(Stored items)

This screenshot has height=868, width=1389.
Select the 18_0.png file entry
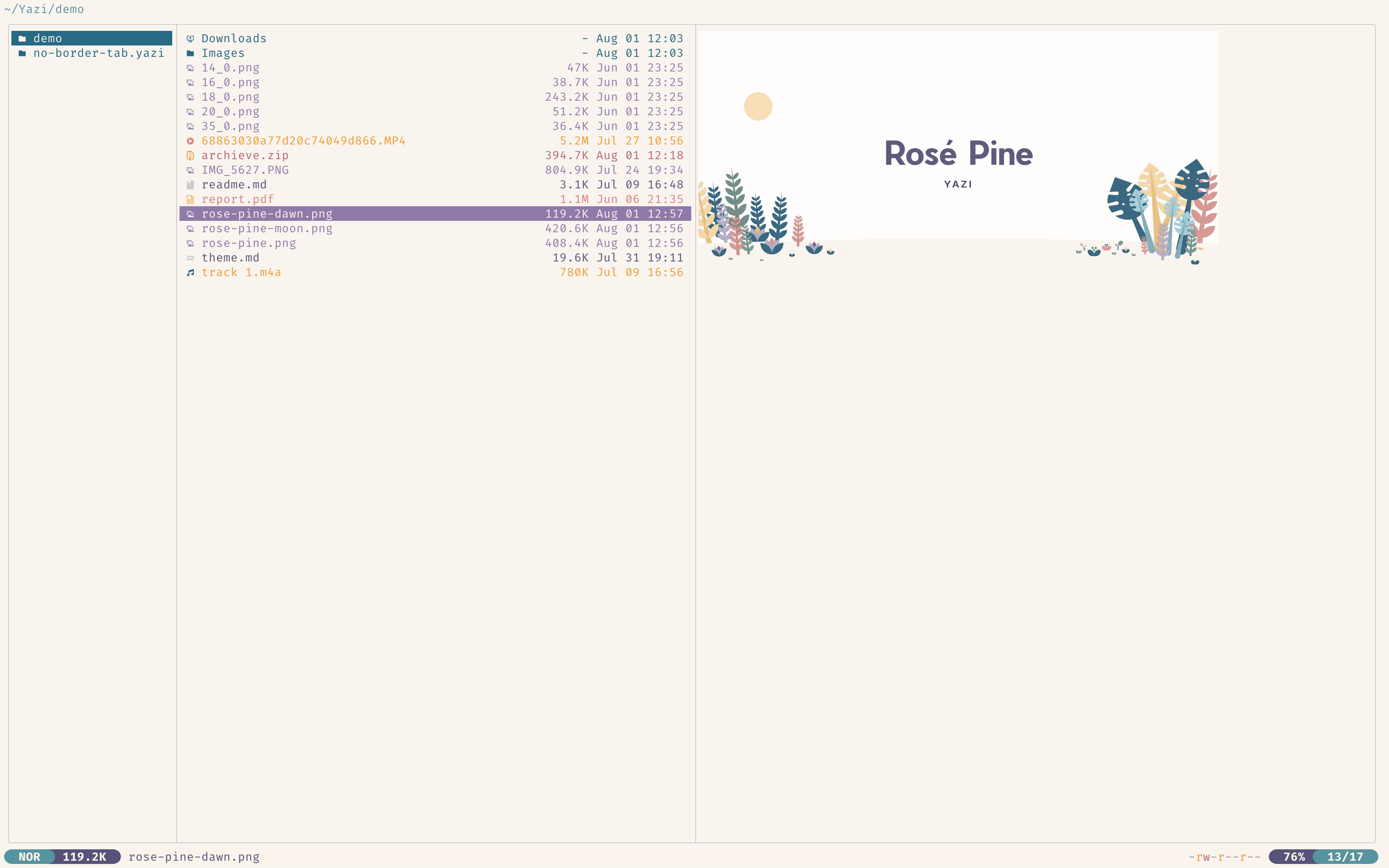click(230, 97)
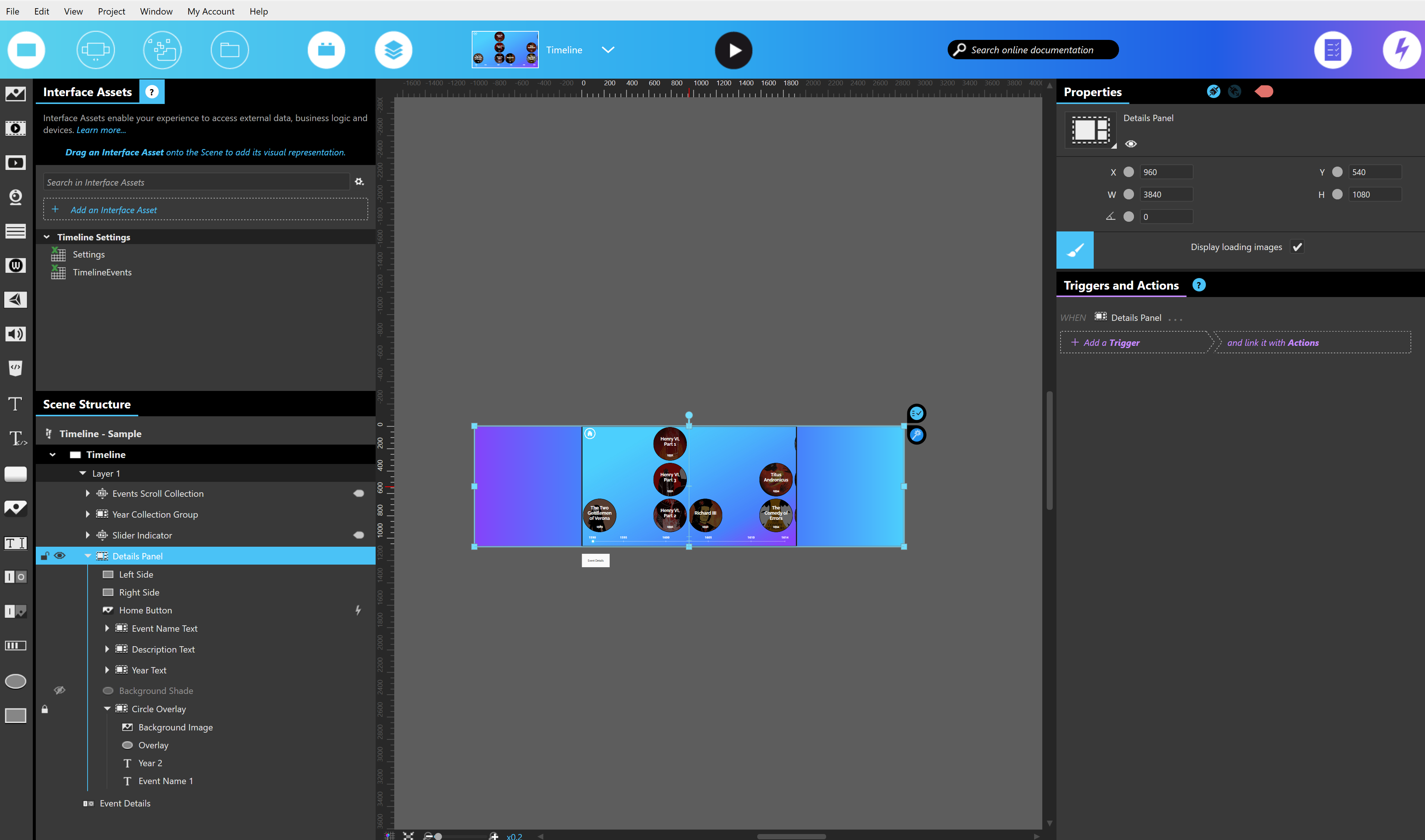Click the Learn more link about Interface Assets
1425x840 pixels.
pyautogui.click(x=100, y=130)
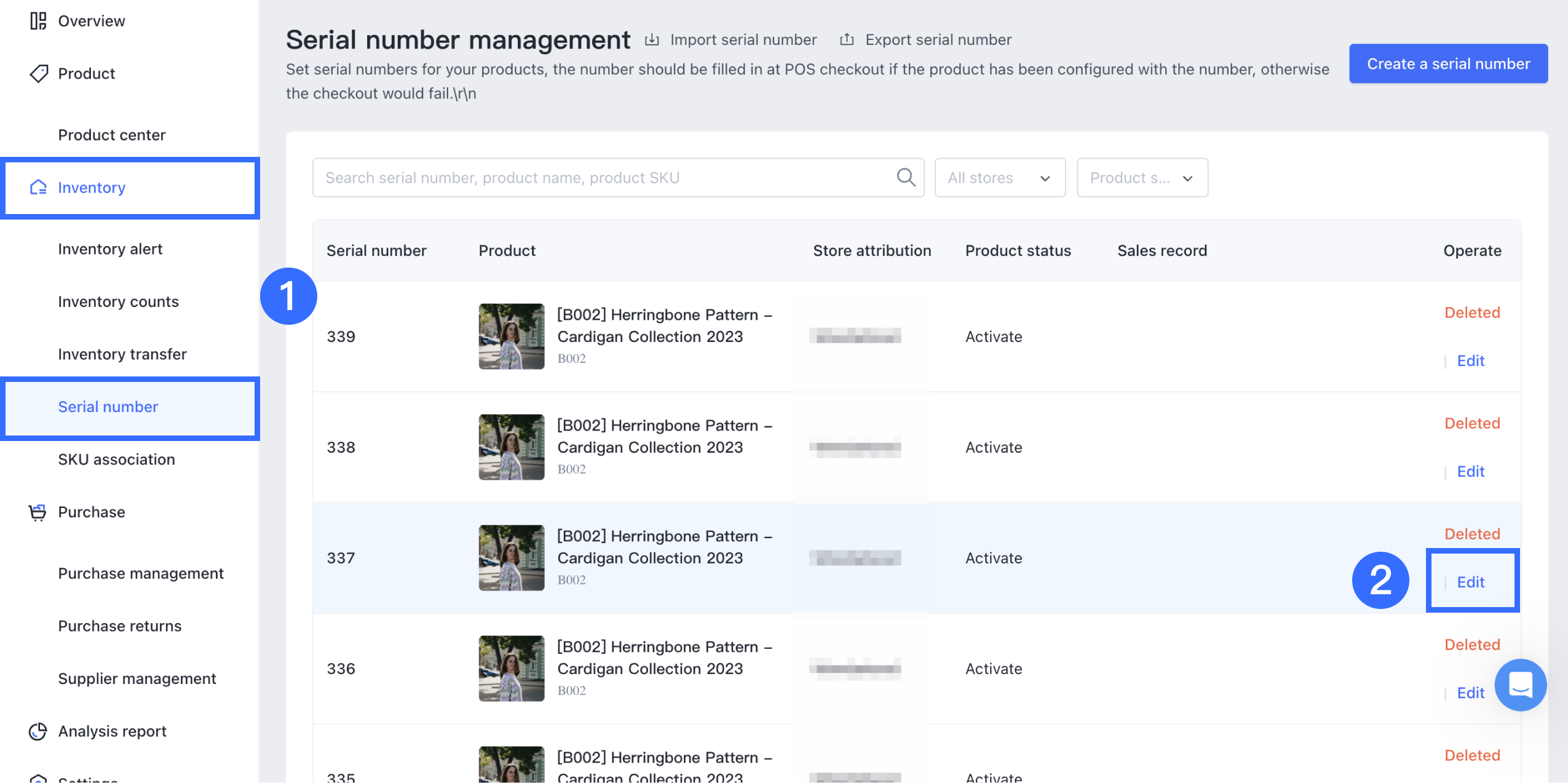The width and height of the screenshot is (1568, 783).
Task: Click the Purchase cart icon
Action: point(38,512)
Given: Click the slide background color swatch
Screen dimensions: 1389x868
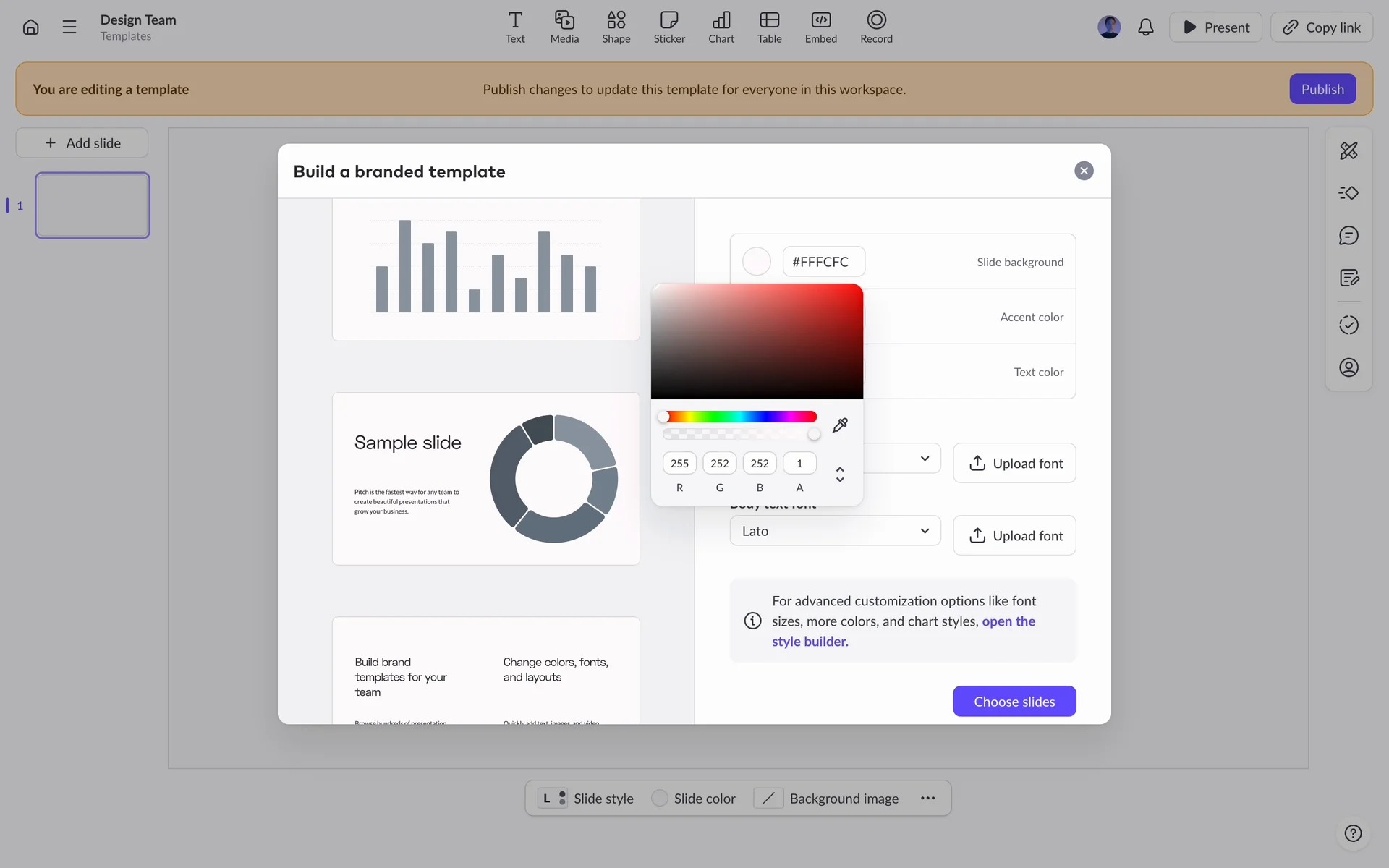Looking at the screenshot, I should coord(757,262).
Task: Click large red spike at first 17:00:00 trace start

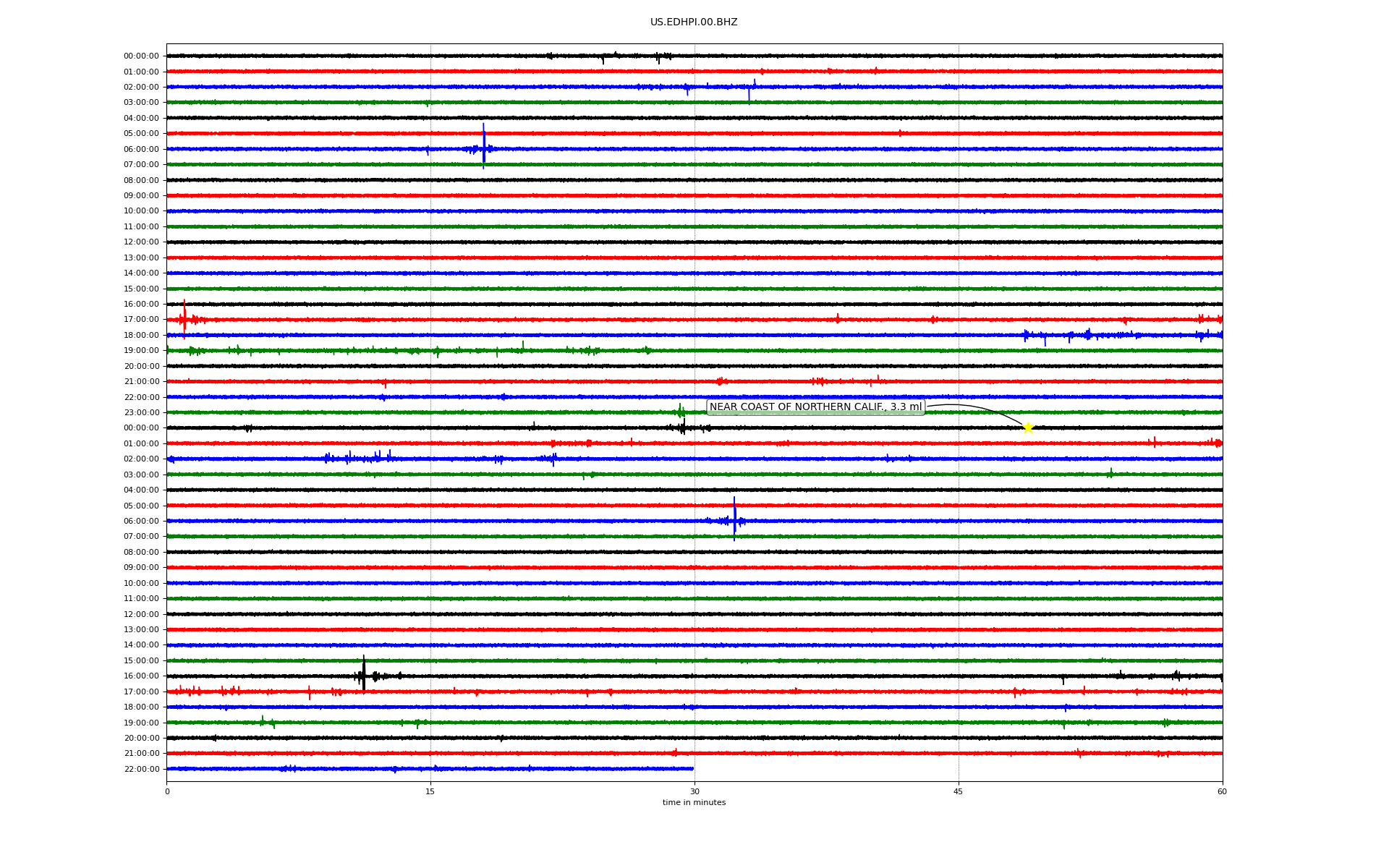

### What is expected
Nothing may be altered when you restate the records, but every picture must be dropped.

### Output below
This screenshot has height=868, width=1389.
Select the 18_0.png file entry
click(230, 97)
Click the Learn more link about Interface Assets
1425x840 pixels.
pyautogui.click(x=100, y=130)
The width and height of the screenshot is (1568, 783).
Task: Click the Purchase cart icon
Action: point(38,512)
Given: Click the slide background color swatch
Screen dimensions: 1389x868
Looking at the screenshot, I should coord(757,262).
Task: Click large red spike at first 17:00:00 trace start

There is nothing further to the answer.